Notice that you go from a neutral compound to a 2+ cation. This means that the magnesium atom has lost 2 electrons. In order to balance the overall charge of the reactants with the overall charge of the products, add the electrons on the cation's side of the equation.

#underbrace(Mg_((s)))_(color(blue)("neutral = 0")) -> underbrace(Mg_text((aq])^(2+) + 2e^(-))_(color(green)("(2+) + (2-) = 0))#

The second half-reaction features the chlorine molecule, #Cl_2#.

#Cl_(2(g)) -> Cl_((aq))^(-)#

This time you have an anion on the products' side, which means that electrons have been gained by the neutral chlorine molecule.

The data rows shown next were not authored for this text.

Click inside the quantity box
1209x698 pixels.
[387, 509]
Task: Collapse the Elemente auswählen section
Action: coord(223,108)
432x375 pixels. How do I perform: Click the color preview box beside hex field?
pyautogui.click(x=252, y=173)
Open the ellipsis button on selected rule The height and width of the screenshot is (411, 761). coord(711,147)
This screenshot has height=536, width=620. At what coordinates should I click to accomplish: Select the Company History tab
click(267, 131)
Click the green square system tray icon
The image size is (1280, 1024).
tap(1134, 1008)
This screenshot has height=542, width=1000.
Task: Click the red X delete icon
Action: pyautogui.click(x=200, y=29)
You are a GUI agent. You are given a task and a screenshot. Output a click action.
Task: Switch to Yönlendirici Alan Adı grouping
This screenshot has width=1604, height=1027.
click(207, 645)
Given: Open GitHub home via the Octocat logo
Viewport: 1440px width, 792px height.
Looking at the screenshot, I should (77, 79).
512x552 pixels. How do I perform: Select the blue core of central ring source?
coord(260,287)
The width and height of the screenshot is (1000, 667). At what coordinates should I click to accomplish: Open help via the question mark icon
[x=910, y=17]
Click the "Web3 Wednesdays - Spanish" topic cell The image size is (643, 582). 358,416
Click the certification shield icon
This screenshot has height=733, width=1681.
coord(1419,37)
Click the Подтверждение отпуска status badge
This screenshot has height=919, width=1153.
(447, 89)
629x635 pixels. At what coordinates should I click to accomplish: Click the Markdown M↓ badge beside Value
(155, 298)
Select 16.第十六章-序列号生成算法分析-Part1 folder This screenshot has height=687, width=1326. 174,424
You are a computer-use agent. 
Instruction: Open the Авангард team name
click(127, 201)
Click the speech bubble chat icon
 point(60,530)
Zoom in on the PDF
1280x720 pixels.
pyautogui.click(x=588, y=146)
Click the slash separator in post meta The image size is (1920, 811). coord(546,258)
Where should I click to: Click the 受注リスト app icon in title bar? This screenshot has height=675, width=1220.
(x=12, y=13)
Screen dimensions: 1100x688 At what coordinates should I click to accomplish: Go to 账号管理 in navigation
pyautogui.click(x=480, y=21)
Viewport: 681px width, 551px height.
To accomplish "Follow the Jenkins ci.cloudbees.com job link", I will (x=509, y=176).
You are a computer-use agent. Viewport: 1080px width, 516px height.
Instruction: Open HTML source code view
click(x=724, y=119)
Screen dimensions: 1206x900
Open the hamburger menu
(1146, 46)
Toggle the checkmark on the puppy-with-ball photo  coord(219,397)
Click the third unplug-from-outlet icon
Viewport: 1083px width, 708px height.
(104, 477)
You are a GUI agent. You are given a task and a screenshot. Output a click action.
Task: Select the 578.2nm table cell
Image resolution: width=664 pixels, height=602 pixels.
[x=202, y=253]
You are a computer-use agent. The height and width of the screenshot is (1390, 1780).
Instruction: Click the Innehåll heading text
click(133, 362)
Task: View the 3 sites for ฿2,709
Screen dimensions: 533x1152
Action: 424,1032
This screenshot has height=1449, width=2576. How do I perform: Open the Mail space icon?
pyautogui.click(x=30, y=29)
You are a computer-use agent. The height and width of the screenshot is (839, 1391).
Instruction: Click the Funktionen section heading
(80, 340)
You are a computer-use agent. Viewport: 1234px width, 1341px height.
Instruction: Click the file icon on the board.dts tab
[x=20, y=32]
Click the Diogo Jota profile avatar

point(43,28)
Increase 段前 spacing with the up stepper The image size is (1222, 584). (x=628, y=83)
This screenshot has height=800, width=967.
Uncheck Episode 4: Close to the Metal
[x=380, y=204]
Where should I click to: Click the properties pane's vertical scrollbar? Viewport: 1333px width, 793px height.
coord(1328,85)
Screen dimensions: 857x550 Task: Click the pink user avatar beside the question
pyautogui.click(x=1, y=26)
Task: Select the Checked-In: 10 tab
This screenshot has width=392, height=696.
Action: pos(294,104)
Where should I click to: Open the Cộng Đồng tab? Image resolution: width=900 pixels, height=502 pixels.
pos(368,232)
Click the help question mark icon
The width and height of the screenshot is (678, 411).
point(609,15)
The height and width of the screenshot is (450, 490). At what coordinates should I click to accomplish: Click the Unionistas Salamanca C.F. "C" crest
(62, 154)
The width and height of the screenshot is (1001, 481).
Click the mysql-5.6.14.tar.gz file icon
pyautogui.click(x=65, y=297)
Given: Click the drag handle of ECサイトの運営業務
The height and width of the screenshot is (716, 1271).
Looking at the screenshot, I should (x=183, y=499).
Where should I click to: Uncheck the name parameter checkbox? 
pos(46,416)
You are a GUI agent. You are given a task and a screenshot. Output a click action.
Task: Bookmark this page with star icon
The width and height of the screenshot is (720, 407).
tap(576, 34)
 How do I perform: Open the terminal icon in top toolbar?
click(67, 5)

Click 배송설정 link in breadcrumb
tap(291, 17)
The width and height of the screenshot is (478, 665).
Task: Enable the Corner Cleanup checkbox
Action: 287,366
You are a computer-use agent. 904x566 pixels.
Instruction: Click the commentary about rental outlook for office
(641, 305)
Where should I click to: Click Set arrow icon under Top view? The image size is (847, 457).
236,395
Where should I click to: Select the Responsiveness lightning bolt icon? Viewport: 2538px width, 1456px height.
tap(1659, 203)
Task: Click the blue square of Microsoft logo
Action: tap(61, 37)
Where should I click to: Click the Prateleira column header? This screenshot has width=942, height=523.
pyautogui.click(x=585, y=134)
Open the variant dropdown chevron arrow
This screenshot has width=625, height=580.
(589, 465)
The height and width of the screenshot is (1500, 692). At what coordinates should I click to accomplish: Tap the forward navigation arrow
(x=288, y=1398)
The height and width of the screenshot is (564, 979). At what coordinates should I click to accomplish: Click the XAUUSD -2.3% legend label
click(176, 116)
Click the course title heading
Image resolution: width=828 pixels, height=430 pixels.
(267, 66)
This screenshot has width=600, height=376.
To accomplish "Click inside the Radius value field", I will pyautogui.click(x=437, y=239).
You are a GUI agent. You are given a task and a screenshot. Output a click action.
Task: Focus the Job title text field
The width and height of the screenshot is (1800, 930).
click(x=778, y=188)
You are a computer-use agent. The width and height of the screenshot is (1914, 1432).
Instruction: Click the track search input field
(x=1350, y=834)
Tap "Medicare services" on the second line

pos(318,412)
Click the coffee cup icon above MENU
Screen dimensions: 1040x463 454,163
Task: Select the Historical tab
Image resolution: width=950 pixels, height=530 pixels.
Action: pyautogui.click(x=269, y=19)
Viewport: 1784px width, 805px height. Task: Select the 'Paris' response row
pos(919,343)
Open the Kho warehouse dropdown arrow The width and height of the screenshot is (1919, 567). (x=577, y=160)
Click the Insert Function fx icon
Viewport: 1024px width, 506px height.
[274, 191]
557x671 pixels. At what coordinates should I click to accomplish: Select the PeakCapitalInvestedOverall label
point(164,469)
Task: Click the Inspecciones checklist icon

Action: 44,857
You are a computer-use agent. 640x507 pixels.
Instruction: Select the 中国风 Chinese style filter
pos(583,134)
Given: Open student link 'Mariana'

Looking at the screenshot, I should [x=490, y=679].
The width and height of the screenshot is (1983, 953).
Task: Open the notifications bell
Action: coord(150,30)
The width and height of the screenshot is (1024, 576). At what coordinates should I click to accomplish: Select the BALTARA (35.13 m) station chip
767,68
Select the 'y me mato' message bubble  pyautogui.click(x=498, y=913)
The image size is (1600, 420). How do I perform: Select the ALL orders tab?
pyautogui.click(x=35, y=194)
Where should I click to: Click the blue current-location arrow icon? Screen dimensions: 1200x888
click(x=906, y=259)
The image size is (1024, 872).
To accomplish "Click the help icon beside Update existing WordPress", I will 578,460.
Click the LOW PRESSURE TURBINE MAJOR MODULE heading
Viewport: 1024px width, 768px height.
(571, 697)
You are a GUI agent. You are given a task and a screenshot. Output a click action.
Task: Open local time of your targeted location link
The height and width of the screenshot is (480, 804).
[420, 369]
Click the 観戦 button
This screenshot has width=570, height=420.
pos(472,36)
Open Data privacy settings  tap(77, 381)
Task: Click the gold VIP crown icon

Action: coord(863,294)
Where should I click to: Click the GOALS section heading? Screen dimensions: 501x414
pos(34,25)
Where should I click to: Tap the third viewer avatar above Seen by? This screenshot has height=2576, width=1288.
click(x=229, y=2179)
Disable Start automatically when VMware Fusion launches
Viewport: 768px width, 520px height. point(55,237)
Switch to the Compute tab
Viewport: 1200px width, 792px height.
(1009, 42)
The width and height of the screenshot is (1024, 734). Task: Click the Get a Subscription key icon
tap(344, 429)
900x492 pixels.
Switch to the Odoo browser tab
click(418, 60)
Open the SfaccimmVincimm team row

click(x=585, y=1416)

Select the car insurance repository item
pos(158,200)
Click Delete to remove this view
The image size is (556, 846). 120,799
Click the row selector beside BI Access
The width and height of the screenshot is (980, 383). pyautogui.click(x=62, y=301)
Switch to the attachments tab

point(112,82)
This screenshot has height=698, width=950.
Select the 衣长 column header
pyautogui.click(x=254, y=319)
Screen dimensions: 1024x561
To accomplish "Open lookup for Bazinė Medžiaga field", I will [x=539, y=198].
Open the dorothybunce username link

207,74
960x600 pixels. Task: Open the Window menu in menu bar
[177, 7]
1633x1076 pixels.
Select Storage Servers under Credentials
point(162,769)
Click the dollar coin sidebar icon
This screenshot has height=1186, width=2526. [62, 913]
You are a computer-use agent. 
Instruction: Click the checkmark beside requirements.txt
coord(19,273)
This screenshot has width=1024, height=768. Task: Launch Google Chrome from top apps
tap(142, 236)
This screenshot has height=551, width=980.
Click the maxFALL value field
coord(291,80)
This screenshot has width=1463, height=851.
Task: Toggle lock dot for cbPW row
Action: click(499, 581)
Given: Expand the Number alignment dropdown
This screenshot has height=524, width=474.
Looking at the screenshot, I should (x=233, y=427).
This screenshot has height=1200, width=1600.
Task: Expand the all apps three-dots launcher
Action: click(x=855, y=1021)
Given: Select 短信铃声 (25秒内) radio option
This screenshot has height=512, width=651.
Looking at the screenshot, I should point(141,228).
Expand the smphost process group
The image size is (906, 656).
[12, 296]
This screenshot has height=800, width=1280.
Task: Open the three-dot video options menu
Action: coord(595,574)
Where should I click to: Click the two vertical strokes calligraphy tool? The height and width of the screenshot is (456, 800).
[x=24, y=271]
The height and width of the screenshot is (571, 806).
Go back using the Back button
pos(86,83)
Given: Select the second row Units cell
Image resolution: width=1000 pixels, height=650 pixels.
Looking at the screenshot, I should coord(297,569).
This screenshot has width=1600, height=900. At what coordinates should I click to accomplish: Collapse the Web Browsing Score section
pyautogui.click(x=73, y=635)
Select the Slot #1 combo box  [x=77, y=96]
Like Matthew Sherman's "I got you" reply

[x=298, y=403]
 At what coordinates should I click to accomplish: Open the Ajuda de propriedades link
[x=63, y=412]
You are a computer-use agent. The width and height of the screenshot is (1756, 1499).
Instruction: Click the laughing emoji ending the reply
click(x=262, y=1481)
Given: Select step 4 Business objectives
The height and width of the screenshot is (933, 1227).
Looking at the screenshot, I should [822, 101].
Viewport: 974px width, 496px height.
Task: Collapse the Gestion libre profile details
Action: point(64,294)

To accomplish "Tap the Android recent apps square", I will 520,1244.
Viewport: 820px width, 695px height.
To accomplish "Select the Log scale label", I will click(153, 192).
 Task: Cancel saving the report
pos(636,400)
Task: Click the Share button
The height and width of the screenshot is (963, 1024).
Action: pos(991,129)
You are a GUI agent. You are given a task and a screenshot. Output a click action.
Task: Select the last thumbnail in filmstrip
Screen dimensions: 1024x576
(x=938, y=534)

An important thing to notice is that you have 2 atoms of chlorine on the reactants' side and only 1 on the products' side. To balance the number of atoms, multiply the anion by 2

#Cl_(2(g)) -> 2Cl_((aq))^(-)#

Now for the charge. Notice that you have an overall charge of 2- on the products' side - each of the two chloride anions has a 1- charge.

This means that the molecule must gain 2 electrons.

#underbrace(Cl_(2(g)) + 2e^(-))_(color(blue)("2- charge")) -> underbrace(2Cl_text((aq])^(-))_(color(green)("2 * (1-) = 2- charge")#

Now the two half-reactions are balanced.